[Records contained in a dataset]
---------------

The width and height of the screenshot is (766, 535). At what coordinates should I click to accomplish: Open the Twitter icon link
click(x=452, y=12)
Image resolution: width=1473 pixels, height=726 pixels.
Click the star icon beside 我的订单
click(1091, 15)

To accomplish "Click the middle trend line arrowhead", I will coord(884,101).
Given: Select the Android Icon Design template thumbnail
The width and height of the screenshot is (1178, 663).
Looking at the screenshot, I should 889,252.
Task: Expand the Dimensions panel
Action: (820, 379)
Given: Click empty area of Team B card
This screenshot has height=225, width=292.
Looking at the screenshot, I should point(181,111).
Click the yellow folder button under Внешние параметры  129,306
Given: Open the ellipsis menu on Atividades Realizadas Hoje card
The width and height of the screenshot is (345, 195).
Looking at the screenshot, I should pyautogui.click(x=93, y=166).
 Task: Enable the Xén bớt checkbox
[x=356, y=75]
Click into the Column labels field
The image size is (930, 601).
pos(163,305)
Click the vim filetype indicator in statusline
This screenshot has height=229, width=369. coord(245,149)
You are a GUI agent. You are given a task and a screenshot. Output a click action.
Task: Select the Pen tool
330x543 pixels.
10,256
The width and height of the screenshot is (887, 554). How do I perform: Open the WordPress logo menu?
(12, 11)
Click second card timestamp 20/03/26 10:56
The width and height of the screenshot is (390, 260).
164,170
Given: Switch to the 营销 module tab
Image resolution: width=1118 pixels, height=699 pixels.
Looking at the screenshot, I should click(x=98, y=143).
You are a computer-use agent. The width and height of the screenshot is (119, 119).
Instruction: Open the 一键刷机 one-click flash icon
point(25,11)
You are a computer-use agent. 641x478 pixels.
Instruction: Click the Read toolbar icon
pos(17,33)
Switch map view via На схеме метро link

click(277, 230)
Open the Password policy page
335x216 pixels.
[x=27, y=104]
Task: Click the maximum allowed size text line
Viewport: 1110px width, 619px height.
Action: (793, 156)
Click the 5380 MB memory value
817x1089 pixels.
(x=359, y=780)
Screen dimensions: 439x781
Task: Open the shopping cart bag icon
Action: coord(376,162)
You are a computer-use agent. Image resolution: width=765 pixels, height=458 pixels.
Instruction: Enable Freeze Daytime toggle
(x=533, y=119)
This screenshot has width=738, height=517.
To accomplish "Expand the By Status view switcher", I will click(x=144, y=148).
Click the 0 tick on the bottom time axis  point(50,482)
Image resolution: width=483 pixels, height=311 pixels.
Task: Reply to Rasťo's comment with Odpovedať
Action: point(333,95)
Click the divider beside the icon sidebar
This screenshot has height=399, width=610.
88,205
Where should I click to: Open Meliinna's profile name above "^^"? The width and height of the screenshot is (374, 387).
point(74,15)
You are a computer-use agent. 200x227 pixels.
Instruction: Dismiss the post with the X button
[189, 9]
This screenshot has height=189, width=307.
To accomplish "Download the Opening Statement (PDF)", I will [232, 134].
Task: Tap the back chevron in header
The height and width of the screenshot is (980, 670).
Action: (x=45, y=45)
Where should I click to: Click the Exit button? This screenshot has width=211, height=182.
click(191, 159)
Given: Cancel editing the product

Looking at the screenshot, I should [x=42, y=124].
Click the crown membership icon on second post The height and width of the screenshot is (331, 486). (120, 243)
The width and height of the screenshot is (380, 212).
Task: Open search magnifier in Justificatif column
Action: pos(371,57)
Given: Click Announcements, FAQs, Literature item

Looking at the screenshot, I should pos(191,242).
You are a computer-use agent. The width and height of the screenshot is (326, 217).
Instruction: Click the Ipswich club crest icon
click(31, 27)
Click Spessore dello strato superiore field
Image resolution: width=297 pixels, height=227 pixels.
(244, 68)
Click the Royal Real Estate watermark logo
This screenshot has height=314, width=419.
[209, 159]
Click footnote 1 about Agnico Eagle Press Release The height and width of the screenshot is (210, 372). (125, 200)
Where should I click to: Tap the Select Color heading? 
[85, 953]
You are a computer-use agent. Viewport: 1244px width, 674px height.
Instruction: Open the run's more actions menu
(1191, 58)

---------------

### WORK REQUEST
Please state the number of lines above that hold the string "computer", with nothing else added.

### EXPECTED ANSWER
6